Decentralized Machine Learning and Efficient Anomaly Detection
The area of distributed computing systems provides a promising domain for applications of machine learning methods. In this project, we design a system and propose a novel approximation scheme for continuously online anomaly detection that dramatically reduces the burden on the production network.
Our system leverages intelligent data filtering at distributed monitors and Principal Component Analysis (PCA) for detection at Network Operation Center (NOC). Our approximate scheme involves a set of local monitors that maintain parameterized sliding filters. These sliding filters yield quantized data streams that are sent to the NOC. The NOC makes global decisions based on these quantized data streams.

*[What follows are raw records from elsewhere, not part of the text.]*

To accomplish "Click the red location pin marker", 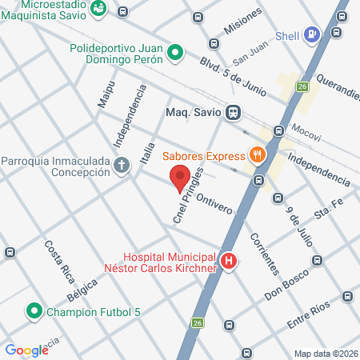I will [x=180, y=178].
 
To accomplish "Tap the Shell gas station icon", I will [x=313, y=34].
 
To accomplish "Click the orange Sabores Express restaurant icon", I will [x=257, y=155].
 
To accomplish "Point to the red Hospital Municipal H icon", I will [x=229, y=262].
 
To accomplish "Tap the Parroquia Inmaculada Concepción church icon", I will [x=122, y=166].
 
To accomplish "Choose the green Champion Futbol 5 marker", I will [x=34, y=310].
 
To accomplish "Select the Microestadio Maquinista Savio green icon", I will [x=98, y=9].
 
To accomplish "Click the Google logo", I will [x=26, y=350].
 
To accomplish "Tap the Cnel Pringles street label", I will [x=186, y=195].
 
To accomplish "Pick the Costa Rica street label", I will [x=58, y=258].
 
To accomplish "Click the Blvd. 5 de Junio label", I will [x=233, y=74].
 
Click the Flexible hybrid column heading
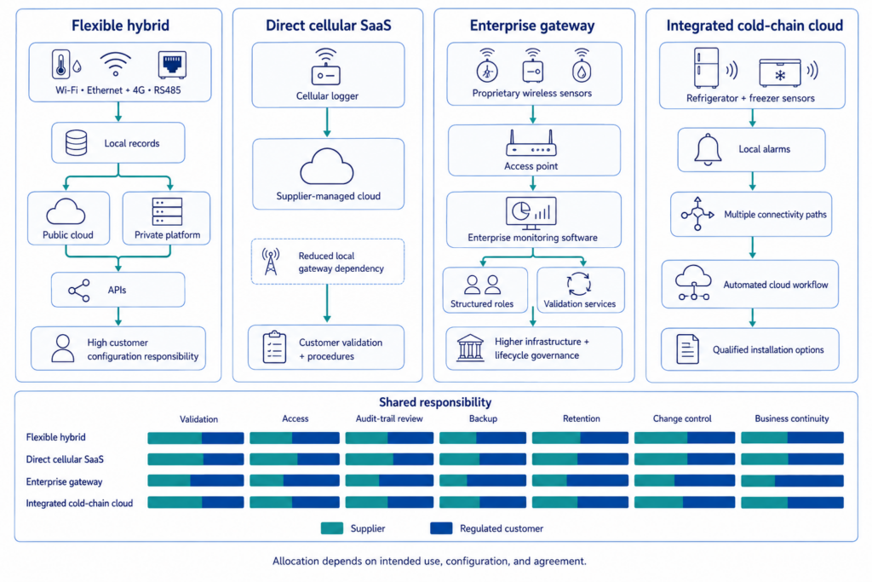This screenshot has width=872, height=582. click(120, 26)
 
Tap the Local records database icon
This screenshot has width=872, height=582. click(76, 143)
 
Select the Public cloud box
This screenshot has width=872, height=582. click(68, 218)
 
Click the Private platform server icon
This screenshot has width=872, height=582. click(167, 211)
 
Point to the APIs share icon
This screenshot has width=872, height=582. click(79, 290)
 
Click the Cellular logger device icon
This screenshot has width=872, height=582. click(326, 66)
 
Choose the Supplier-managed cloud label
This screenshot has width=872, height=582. click(328, 196)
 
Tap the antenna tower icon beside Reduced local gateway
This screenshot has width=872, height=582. click(271, 261)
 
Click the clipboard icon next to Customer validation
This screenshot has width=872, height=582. click(274, 347)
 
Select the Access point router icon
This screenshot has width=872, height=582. click(531, 143)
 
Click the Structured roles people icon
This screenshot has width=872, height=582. click(482, 285)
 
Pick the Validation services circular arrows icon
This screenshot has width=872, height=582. click(579, 284)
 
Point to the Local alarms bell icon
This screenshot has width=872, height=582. click(708, 149)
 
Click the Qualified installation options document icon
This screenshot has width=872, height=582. click(687, 349)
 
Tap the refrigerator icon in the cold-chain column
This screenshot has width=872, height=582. click(706, 67)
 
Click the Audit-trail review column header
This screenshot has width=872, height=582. click(389, 418)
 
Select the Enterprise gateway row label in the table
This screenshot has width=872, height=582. click(64, 481)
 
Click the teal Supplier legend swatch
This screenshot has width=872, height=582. click(332, 528)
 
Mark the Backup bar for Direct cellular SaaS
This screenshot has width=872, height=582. click(483, 459)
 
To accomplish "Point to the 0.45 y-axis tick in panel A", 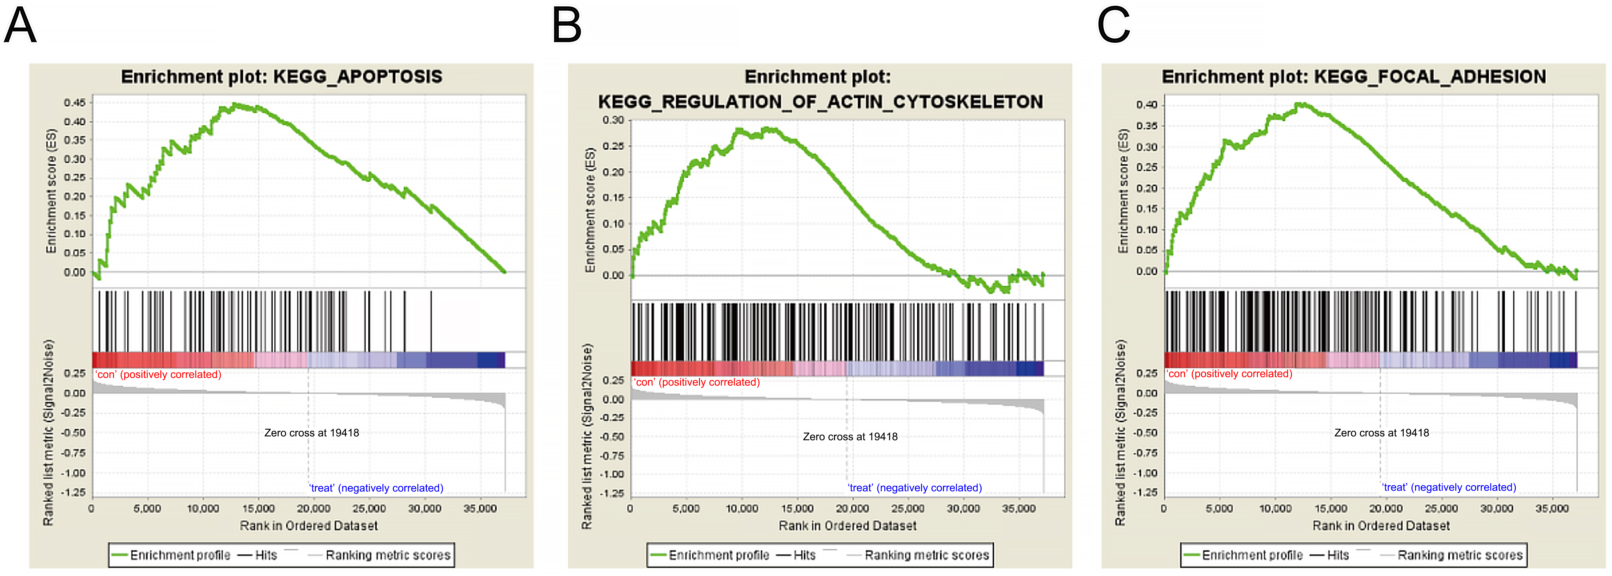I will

We derive analytical results based on stochastic matrix perturbation theory to effectively balance the tradeoff between detection accuracy and the amount of data communicated over the network. By avoiding the expensive step of centralizing all traffic data, our solution enables tracking PCA-based anomalies in real time with minimal data communications. This overcomes the key scalability limitations of the state-of-the-art network-wide anomaly detection solution. Experiments with traffic data from an ISP-backbone network demonstrate that our methods yield significant communication benefits while simultaneously achieving high detection accuracy.
Publications
- Communication-Efficient Online Detection of Network-Wide Anomalies. Ling Huang, XuanLong Nguyen, Minos Garofalakis, Joseph Hellerstein, Anthony D. Joseph, Michael Jordan and Nina Taft. To appear in 26th Annual IEEE Conference on Computer Communications (INFOCOM'07). Anchorage, Alaska, May 2007.
- In-Network PCA and Anomaly Detection, [longer version]. Ling Huang, XuanLong Nguyen, Minos Garofalakis, Anthony Joseph, Michael Jordan and Nina Taft. In Advances in Neural Information Processing Systems (NIPS) 19. Vancouver, B.C, December 2006.